**Required work:** Replace "screenshot" with "screen capture" in everything from the line containing "This screenshot has height=271, width=603." down to the end of the records, leaving the rest unchanged and omitting the pictures.

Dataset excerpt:
- - - - -
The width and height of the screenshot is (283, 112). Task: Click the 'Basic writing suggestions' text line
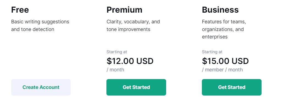pyautogui.click(x=40, y=22)
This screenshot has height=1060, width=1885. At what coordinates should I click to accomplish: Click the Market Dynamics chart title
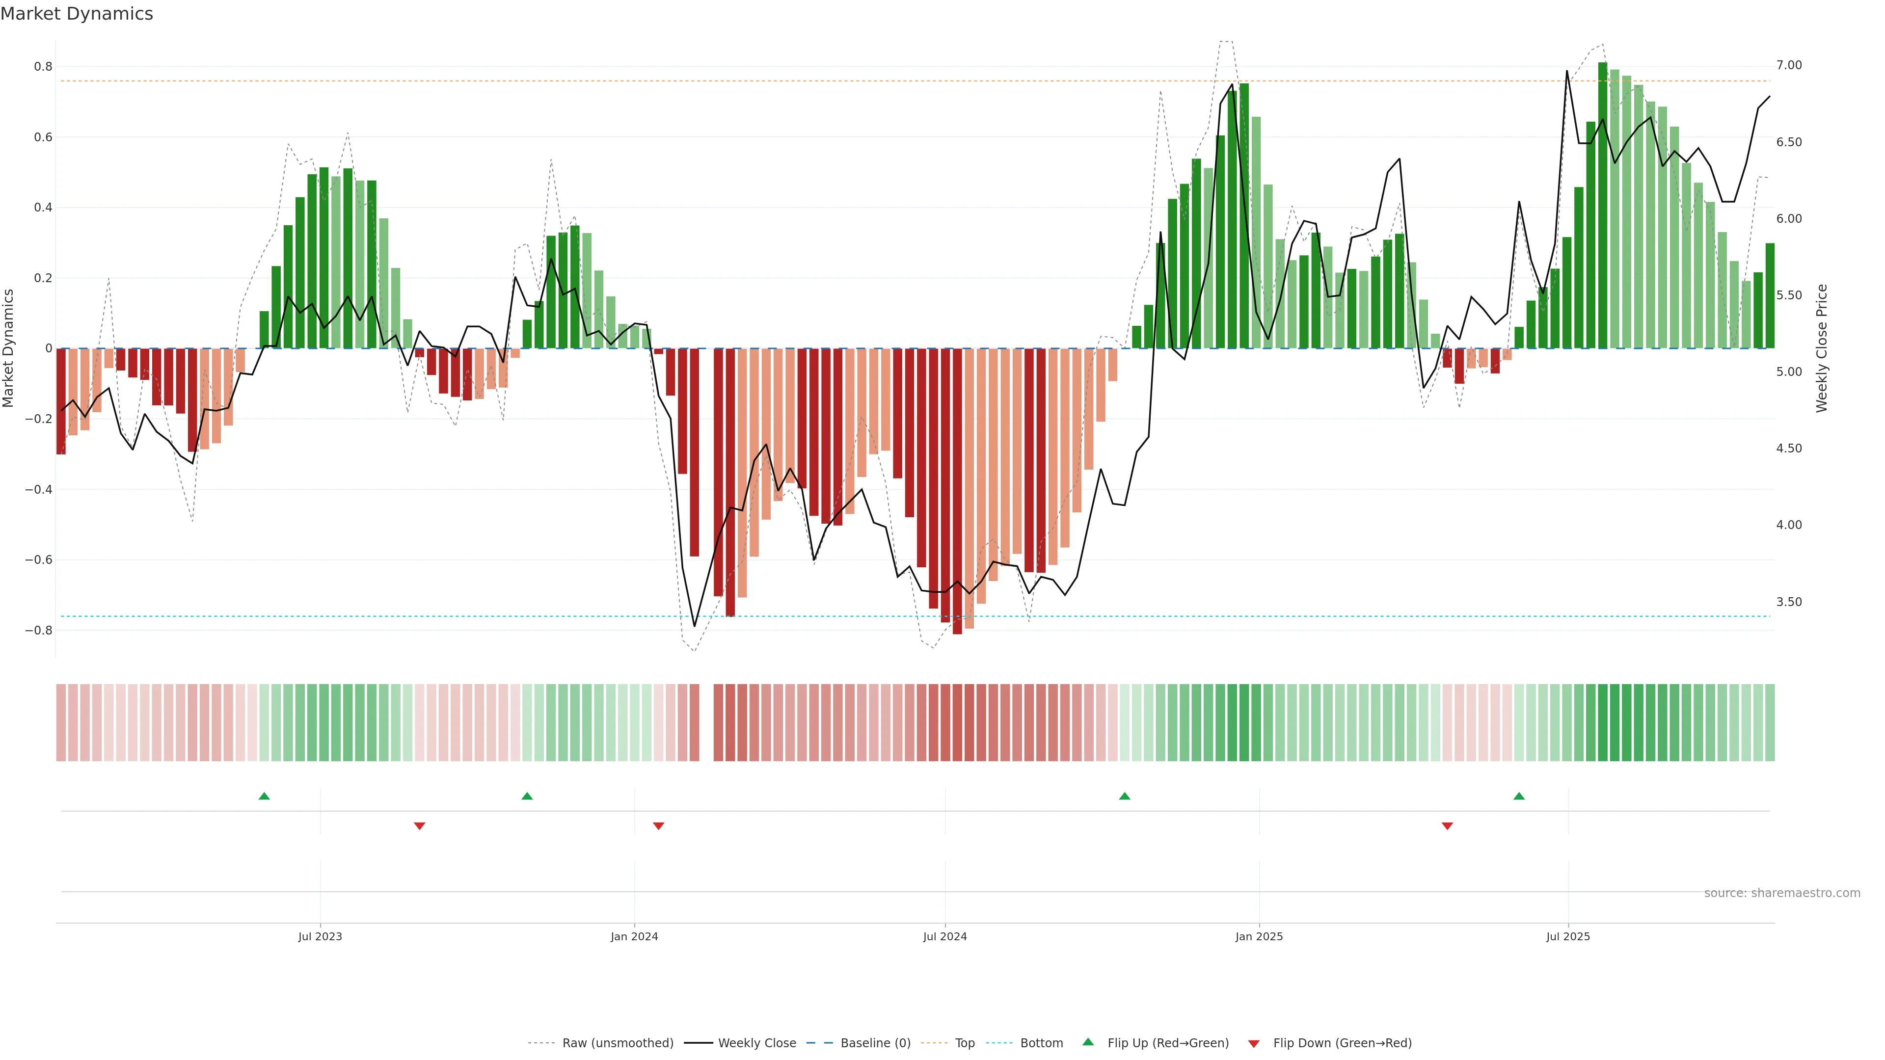[77, 14]
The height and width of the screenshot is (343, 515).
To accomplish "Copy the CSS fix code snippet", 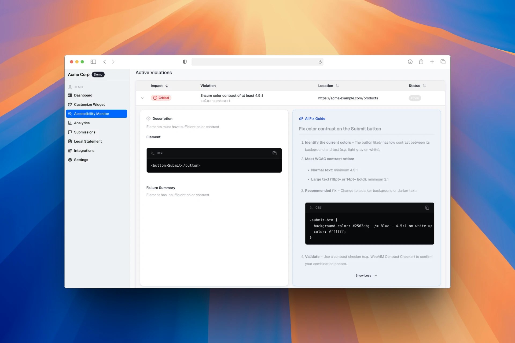I will (427, 208).
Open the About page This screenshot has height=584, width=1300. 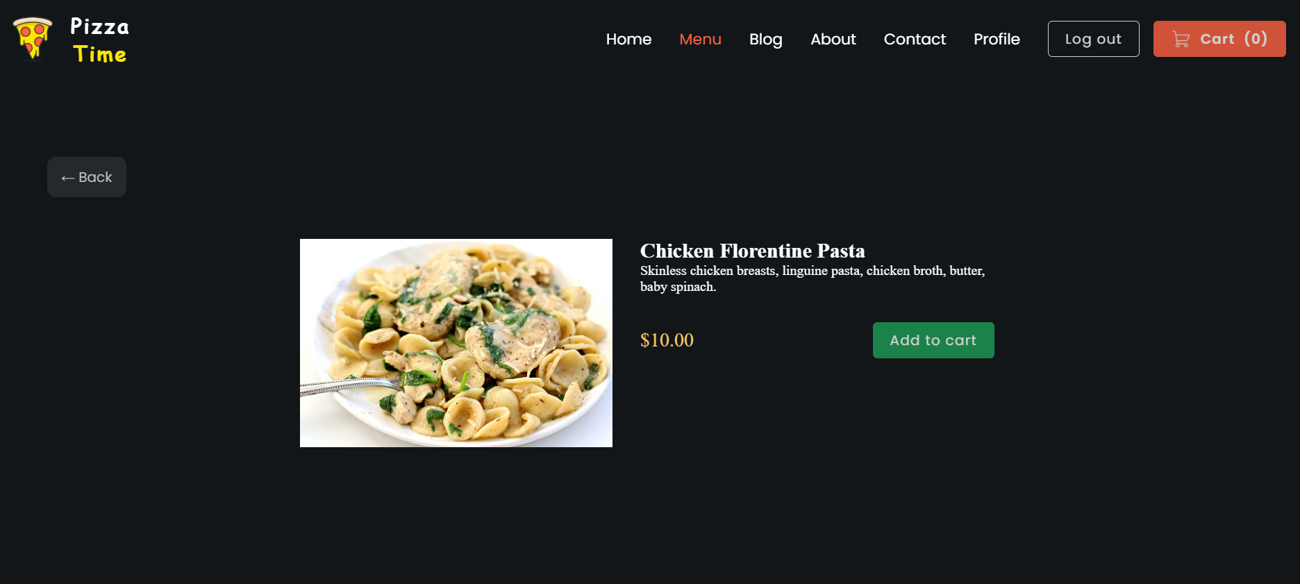pyautogui.click(x=833, y=39)
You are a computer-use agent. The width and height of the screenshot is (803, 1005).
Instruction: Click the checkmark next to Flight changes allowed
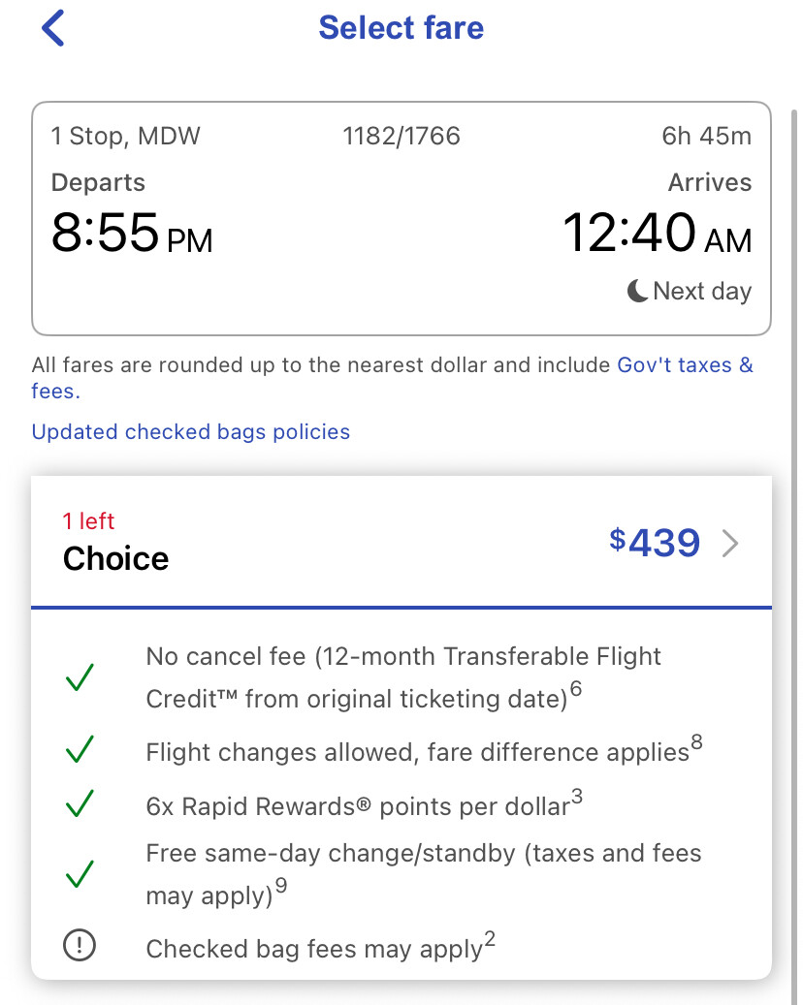click(80, 750)
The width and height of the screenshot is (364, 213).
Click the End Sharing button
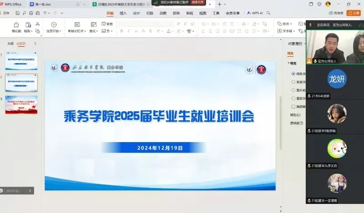pyautogui.click(x=197, y=2)
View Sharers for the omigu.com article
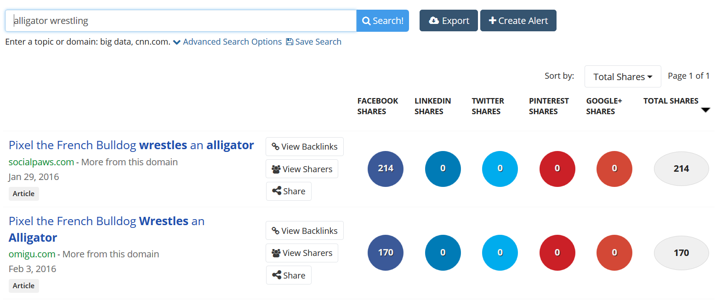The image size is (716, 302). click(x=301, y=253)
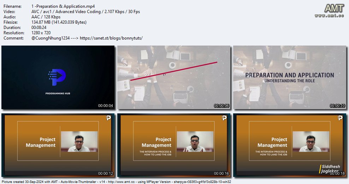Click the Duration value 00:08:24
This screenshot has height=184, width=349.
pyautogui.click(x=39, y=27)
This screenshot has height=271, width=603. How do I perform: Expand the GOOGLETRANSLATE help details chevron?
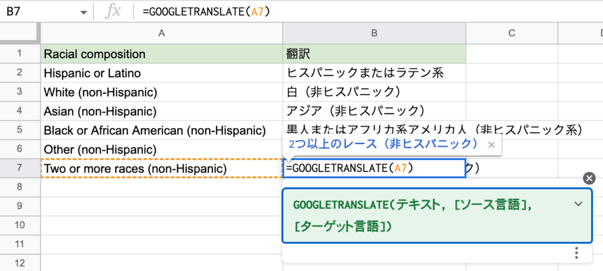pos(578,204)
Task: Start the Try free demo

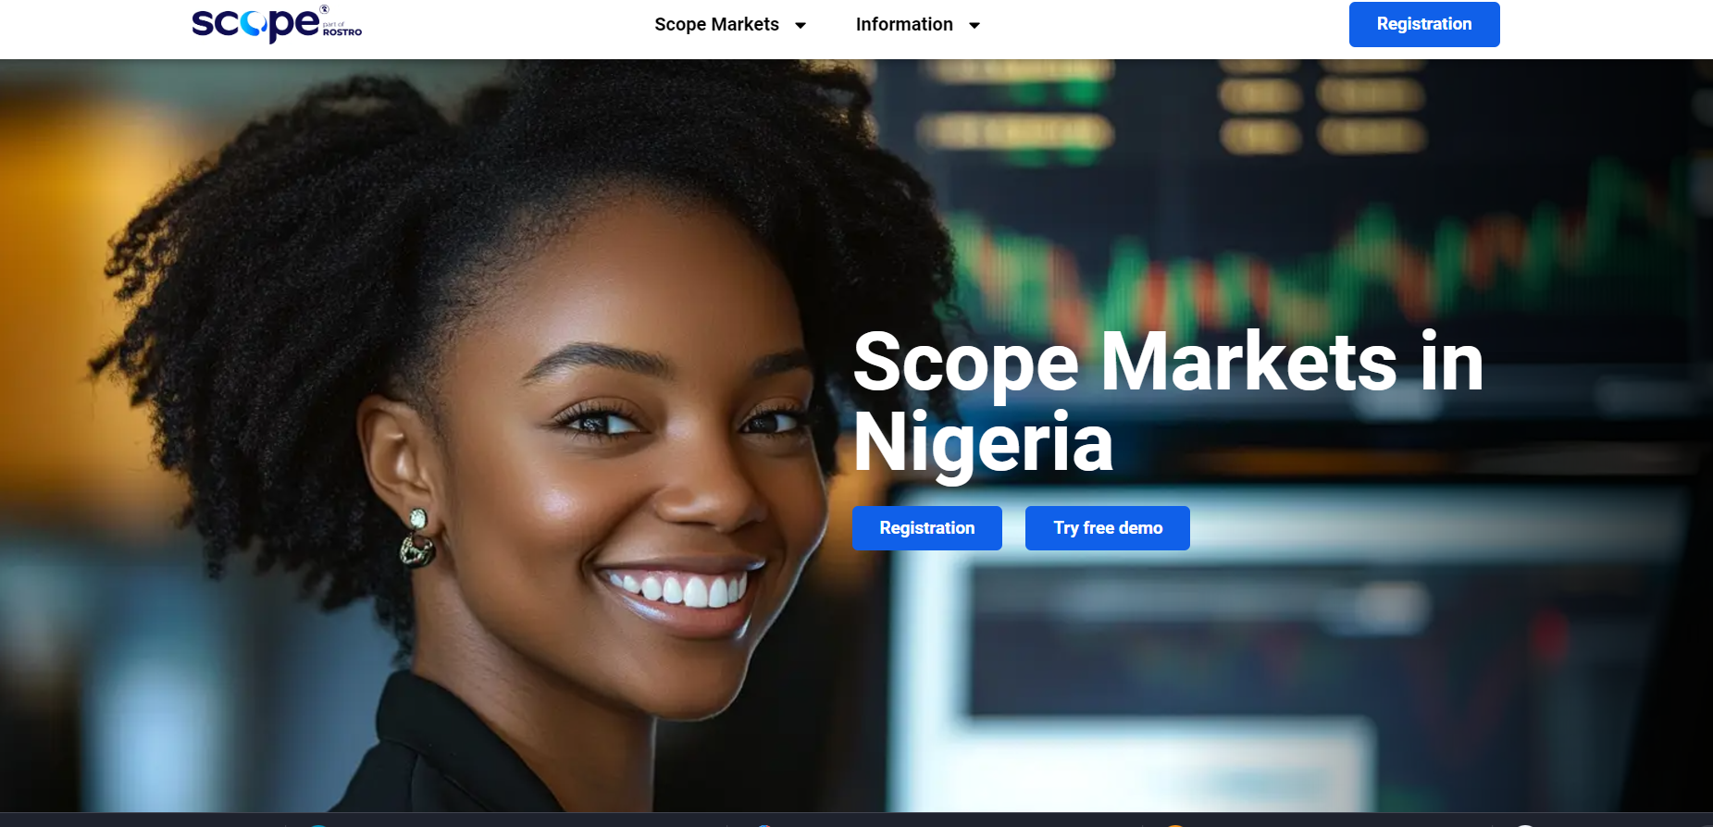Action: pos(1108,528)
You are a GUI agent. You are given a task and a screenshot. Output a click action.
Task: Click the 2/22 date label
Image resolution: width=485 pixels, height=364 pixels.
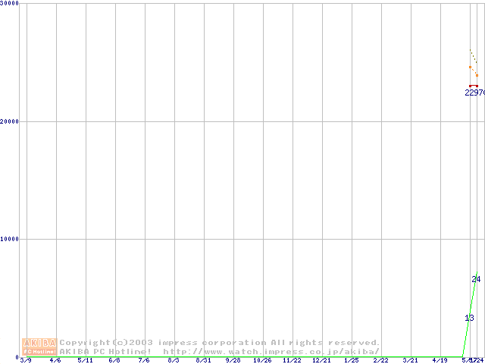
- - - - -
**Exercise output:**
This screen capture has height=271, width=603. How do I perform: Expand the GOOGLETRANSLATE help details chevron?
pos(578,204)
Task: Start the Try free demo

Action: pos(1108,528)
You are a GUI agent. You are given a task and a screen capture. Output a click action.
Task: Click the 2/22 date label
Image resolution: width=485 pixels, height=364 pixels.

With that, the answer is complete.